BEGIN DATA TO USE

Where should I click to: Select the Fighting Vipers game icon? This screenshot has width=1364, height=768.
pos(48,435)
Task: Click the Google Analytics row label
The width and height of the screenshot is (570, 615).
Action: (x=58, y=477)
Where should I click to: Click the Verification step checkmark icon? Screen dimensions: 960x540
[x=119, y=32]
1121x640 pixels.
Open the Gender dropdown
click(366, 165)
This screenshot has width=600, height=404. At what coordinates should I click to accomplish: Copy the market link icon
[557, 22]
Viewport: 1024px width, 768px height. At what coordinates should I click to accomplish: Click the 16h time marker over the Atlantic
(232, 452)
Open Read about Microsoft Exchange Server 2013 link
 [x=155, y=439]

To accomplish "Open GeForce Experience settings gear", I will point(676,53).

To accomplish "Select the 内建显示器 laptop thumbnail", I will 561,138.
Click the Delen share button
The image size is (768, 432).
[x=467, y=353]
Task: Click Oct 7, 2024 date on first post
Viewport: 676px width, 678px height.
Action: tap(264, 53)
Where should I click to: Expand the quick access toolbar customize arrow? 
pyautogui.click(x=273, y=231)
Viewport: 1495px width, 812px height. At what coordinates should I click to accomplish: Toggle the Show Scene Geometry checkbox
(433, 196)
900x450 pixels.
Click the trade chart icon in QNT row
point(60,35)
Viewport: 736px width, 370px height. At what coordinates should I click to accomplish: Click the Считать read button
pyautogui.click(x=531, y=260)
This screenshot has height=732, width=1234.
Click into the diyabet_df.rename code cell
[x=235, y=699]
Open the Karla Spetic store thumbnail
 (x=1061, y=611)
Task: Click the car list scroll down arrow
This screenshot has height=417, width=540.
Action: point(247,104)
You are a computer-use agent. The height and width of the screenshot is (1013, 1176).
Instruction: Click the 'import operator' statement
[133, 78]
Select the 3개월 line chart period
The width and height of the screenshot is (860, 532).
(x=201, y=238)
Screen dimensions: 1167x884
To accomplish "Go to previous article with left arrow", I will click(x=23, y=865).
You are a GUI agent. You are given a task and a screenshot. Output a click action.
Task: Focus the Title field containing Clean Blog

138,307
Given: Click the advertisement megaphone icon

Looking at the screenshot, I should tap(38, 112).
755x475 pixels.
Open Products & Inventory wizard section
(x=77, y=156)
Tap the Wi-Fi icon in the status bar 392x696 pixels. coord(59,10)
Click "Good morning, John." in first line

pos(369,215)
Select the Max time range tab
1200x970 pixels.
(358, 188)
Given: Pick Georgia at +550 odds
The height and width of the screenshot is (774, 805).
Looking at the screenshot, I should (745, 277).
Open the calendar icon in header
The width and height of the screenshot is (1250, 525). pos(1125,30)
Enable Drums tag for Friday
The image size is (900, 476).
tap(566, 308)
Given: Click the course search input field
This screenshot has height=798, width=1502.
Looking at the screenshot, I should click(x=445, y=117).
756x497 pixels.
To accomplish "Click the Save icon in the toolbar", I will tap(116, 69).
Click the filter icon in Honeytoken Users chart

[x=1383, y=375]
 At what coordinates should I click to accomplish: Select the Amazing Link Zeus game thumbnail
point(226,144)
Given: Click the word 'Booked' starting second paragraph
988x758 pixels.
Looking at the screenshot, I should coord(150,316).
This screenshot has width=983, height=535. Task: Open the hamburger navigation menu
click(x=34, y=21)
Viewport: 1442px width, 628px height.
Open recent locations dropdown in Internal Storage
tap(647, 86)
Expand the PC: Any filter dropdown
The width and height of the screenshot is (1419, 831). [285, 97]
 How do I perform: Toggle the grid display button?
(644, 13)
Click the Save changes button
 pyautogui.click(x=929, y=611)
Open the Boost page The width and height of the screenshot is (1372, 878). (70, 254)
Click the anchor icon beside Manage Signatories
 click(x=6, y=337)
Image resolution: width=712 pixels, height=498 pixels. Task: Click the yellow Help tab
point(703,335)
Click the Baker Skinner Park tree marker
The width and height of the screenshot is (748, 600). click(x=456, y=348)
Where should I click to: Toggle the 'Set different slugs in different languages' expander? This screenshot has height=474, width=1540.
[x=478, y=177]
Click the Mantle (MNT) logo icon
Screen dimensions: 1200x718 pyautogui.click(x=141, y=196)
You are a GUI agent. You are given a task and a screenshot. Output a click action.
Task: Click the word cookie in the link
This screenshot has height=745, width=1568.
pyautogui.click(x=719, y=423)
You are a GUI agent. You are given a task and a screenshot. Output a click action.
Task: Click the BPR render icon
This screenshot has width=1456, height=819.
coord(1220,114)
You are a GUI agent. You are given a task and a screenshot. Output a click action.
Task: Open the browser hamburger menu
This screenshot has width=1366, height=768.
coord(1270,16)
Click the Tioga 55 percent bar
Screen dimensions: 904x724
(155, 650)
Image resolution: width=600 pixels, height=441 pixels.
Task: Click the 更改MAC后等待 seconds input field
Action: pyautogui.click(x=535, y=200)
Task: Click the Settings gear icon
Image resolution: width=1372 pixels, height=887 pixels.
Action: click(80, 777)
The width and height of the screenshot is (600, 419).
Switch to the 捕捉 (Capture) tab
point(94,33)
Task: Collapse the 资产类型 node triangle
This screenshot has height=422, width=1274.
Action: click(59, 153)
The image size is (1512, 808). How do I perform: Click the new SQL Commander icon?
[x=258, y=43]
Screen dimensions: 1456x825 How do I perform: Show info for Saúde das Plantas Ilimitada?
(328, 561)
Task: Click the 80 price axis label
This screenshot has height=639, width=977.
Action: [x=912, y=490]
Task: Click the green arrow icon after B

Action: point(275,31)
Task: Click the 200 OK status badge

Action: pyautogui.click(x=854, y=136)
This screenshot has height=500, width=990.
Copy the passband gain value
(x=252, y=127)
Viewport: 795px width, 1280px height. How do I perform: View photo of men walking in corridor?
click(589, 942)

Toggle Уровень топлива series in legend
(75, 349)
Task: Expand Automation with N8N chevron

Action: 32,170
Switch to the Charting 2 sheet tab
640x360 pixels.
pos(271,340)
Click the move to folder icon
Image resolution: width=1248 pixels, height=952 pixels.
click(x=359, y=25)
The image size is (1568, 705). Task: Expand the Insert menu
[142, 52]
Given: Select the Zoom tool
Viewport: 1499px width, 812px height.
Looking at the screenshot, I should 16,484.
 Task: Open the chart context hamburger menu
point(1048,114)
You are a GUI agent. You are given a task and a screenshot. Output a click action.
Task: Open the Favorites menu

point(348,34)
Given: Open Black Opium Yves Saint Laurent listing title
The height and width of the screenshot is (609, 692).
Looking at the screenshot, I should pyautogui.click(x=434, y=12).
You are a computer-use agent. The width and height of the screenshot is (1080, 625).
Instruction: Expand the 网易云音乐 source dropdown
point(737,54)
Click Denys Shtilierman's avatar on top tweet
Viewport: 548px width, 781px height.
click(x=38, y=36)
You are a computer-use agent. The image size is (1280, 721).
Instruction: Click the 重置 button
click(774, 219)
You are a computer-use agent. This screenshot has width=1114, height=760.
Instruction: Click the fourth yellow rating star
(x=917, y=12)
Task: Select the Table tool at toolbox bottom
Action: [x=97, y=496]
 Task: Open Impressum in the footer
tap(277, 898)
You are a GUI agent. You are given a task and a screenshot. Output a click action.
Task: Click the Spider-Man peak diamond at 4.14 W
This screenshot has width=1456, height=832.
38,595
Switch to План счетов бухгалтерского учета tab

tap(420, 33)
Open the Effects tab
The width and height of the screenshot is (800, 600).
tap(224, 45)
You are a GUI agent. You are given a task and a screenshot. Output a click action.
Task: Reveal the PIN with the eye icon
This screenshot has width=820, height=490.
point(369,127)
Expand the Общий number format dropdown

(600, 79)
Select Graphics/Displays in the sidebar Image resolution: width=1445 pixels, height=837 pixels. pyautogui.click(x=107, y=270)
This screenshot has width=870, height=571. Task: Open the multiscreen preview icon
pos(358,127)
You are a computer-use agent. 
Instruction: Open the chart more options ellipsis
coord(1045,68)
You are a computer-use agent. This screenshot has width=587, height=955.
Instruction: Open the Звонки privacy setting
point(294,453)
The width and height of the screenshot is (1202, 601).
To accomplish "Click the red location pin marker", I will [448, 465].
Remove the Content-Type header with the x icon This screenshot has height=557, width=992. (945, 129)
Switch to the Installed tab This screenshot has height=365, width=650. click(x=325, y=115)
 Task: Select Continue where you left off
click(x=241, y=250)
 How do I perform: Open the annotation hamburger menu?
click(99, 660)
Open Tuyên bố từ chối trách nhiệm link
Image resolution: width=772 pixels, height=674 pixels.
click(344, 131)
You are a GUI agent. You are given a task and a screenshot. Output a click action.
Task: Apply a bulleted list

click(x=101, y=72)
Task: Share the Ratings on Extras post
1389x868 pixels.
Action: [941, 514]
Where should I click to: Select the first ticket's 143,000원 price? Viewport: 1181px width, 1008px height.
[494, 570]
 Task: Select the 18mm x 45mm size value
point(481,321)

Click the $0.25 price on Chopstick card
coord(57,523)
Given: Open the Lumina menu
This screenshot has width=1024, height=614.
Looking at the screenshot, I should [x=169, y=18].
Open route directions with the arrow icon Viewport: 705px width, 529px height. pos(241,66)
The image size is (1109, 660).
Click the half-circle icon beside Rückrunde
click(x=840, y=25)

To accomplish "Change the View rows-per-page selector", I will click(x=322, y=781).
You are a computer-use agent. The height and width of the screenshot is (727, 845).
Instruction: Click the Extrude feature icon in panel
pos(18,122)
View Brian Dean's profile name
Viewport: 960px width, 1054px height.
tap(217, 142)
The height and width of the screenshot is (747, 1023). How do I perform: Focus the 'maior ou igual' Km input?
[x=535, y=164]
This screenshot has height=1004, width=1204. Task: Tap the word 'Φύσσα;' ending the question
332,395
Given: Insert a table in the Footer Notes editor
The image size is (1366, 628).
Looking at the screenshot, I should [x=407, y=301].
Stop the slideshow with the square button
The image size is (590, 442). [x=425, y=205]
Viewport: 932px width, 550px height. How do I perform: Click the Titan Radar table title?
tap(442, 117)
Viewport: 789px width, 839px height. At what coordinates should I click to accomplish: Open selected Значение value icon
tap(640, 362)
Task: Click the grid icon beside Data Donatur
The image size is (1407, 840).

END DATA TO USE

EXERCISE OBJECTIVE —
Answer with nothing but the count of lines in the entries that hold the word "computer".

SOLUTION BELOW —
7